DOCUMENT TEXT:
begin

TensorCFR

an implementation of CFR+ with TensorFlow tensors (for GPU)

How to use

To see what is the input, output or parameters of each functionality, see the mentioned *.py files.

CFR

Versions:

src/algorithms/tensorcfr
src/algorithms/tensorcfr_flattened_domains: rewritten #1 but for flattened domains
src/algorithms/tensorcfr_fixed_trunk_strategies: #2 with additional functionality
- no updates of infoset in trunk levels
- storing information/statistics (reach probabilities, expected values) at boundary level (between trunk and the bottom of the tree)
- etc.
src/algorithms/tensorcfr_nn: child class of #3, some methods overriden (see the screenshot above and the section below)
src/algorithms/tensorcfr_best_response: child class of #3, some methods overriden

For usage of TensorCFR, see files tensorcfr_*.py in src/algorithms/tensorcfr*/:

For good introduction of understanding TensorCFR, see src/algorithms/tensorcfr/:

topdown_reach_probabilities.py
bottomup_expected_values.py
counterfactual_values.py
regrets.py
strategy_matched_to_regrets.py
update_strategies.py
swap_players.py
node_strategies.py
uniform_strategies.py
cfr_step.py

Dataset generation

Input to NN (per each node):

features (round results, player's cards, opponent's cards) -> 1-hot encoding
reach probability (given some initial strategy at the trunk of game tree)

end

PROBLEM A: Retype, character for character, the rows from the line containing "Switch to the Explain" through the last row, with both ends included.

MATERIAL PROVIDED:
begin

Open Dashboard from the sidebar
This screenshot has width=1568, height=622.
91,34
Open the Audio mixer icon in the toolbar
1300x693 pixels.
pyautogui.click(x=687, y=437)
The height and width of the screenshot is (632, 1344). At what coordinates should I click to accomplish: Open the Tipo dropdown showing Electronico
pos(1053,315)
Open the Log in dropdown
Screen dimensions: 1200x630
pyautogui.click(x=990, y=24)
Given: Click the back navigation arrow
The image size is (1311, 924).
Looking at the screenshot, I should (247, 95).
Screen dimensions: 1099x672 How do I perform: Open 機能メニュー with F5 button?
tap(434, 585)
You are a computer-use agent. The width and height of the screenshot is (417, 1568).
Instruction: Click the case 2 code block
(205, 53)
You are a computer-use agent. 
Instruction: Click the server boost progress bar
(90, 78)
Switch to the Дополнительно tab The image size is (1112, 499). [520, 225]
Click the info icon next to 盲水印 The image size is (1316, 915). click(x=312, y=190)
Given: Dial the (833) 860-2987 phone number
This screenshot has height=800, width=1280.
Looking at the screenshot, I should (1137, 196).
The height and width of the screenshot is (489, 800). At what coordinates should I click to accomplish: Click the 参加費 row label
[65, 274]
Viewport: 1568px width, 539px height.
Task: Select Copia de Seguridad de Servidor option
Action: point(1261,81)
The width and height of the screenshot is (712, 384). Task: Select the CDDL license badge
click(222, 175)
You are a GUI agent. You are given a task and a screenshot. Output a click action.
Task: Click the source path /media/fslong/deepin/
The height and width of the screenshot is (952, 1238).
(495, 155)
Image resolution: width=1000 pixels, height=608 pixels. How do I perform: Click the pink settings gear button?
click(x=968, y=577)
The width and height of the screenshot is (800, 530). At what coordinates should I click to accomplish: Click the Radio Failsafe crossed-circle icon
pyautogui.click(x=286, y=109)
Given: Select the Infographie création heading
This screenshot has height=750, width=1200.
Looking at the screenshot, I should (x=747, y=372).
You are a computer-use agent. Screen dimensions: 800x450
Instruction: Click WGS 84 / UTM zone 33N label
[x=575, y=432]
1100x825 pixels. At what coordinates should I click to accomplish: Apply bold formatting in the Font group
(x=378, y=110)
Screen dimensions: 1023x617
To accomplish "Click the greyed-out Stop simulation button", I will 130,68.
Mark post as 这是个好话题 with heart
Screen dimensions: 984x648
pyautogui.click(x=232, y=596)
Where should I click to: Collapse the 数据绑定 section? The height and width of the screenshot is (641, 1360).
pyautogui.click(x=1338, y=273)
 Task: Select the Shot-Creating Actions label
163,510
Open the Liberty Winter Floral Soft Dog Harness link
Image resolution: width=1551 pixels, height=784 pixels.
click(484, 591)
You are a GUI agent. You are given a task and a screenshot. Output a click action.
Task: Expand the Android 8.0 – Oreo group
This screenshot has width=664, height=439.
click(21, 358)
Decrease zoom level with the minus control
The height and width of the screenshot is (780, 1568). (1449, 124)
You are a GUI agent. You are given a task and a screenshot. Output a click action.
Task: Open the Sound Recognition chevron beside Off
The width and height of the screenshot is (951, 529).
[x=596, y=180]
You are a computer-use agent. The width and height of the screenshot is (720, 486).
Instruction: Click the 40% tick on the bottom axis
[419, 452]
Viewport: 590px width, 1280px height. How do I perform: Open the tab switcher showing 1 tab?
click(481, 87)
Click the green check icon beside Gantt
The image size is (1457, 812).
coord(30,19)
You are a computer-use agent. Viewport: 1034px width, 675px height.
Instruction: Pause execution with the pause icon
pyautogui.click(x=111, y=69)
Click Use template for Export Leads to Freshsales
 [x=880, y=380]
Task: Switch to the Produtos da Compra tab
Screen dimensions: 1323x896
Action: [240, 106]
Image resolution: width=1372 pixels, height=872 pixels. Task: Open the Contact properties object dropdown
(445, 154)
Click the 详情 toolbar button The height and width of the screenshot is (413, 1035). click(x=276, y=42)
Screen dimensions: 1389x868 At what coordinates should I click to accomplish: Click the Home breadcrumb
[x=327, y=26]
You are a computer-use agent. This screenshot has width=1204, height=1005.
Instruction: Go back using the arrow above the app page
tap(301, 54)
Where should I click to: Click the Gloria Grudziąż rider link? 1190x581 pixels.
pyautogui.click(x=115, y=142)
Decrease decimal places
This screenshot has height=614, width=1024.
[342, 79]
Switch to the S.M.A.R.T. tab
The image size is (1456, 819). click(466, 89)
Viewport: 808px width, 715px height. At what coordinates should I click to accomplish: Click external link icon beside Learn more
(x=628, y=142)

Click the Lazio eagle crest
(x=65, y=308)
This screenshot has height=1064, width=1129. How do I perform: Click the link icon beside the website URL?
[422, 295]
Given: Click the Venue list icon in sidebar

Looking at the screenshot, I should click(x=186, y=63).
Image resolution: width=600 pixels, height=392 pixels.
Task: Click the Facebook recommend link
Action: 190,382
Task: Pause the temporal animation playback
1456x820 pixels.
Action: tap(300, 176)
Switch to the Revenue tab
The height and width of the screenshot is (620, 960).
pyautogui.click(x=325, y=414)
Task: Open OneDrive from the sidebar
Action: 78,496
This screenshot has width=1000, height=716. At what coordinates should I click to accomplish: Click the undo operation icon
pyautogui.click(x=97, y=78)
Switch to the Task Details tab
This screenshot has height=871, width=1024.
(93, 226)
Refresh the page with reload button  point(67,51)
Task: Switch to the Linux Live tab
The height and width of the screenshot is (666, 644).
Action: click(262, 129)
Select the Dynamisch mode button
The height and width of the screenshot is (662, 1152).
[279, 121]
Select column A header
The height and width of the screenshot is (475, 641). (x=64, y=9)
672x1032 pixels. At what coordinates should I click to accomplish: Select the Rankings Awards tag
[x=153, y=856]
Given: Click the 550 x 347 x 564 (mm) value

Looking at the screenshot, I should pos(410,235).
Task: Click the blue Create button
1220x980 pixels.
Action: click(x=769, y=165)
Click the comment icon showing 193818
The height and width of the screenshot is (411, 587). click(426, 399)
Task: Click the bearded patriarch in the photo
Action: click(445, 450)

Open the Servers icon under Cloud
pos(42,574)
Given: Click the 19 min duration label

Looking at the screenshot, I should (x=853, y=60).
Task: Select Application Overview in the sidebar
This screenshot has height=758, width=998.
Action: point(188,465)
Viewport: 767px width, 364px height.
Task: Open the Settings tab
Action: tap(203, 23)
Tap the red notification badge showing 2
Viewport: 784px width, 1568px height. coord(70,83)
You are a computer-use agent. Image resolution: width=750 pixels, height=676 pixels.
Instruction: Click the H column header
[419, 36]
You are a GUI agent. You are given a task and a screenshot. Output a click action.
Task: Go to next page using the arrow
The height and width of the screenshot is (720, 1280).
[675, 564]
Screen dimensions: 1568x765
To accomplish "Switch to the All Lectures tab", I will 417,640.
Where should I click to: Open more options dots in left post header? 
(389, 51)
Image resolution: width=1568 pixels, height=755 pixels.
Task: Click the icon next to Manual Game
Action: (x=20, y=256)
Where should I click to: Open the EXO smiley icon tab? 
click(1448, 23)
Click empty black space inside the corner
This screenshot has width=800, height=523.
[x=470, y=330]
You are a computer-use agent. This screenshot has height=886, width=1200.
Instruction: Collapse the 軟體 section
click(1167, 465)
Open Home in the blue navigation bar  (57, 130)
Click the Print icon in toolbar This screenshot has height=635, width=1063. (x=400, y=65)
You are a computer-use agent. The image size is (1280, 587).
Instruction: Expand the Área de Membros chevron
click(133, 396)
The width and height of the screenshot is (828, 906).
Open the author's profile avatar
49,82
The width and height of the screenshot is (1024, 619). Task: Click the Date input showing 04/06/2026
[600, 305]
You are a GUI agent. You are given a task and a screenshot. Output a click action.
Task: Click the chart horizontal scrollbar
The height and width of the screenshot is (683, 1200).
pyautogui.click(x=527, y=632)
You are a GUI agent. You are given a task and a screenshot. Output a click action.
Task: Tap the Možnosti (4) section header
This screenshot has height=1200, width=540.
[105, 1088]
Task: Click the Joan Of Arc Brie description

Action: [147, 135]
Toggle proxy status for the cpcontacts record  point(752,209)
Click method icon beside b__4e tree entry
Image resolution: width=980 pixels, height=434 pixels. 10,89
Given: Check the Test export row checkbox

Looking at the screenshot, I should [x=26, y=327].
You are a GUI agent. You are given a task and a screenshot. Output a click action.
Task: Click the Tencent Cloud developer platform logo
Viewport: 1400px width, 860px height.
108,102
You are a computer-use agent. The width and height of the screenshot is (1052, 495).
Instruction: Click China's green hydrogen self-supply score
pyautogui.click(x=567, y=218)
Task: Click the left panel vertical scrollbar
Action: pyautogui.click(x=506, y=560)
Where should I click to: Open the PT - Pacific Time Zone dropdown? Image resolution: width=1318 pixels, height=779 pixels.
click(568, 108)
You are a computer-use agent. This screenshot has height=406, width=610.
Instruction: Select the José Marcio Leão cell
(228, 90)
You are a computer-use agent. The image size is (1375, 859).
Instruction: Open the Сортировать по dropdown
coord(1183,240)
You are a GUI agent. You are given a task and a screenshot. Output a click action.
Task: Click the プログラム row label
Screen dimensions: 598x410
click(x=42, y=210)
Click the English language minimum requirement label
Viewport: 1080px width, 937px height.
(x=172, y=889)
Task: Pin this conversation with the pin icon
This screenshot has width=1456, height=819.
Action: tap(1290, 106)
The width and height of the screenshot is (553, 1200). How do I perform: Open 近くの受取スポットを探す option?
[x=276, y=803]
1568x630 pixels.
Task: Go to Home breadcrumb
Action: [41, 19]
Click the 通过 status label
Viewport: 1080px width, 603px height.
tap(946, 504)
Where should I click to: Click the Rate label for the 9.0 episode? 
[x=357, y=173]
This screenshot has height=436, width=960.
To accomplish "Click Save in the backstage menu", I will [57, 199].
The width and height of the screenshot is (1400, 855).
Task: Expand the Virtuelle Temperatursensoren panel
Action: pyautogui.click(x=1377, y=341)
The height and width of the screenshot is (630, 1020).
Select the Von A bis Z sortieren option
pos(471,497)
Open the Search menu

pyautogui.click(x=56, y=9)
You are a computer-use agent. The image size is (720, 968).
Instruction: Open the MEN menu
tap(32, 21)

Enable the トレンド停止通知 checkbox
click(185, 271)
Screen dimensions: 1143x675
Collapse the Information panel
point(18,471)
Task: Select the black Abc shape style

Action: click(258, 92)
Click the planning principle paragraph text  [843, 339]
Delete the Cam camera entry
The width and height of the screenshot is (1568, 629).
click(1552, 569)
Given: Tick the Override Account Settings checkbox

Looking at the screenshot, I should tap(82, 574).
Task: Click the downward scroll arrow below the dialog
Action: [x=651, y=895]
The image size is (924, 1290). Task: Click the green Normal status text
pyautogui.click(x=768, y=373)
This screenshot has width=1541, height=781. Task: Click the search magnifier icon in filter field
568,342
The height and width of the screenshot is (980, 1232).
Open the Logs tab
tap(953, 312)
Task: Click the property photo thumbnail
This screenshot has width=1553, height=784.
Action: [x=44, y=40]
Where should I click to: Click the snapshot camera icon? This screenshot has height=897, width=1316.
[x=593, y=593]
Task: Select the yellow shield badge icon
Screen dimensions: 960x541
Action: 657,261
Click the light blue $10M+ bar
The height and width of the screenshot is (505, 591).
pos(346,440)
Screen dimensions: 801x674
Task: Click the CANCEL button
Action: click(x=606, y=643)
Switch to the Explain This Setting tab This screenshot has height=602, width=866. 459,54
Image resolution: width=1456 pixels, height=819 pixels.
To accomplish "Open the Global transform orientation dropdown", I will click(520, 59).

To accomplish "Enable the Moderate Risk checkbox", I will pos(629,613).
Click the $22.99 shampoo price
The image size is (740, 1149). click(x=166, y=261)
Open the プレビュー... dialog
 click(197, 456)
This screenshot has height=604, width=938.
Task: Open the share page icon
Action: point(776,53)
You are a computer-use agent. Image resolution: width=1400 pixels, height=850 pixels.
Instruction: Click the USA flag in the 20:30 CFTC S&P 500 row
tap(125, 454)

end

PROBLEM B: According to the TensorCFR page, what is TensorCFR?

WRITTEN RESPONSE A:
Switch to the Explain This Setting tab This screenshot has height=602, width=866. 459,54
Image resolution: width=1456 pixels, height=819 pixels.
To accomplish "Open the Global transform orientation dropdown", I will click(520, 59).

To accomplish "Enable the Moderate Risk checkbox", I will pos(629,613).
Click the $22.99 shampoo price
The image size is (740, 1149). click(x=166, y=261)
Open the プレビュー... dialog
 click(197, 456)
This screenshot has height=604, width=938.
Task: Open the share page icon
Action: point(776,53)
You are a computer-use agent. Image resolution: width=1400 pixels, height=850 pixels.
Instruction: Click the USA flag in the 20:30 CFTC S&P 500 row
tap(125, 454)

WRITTEN RESPONSE B: An implementation of CFR+ with TensorFlow tensors, for GPU.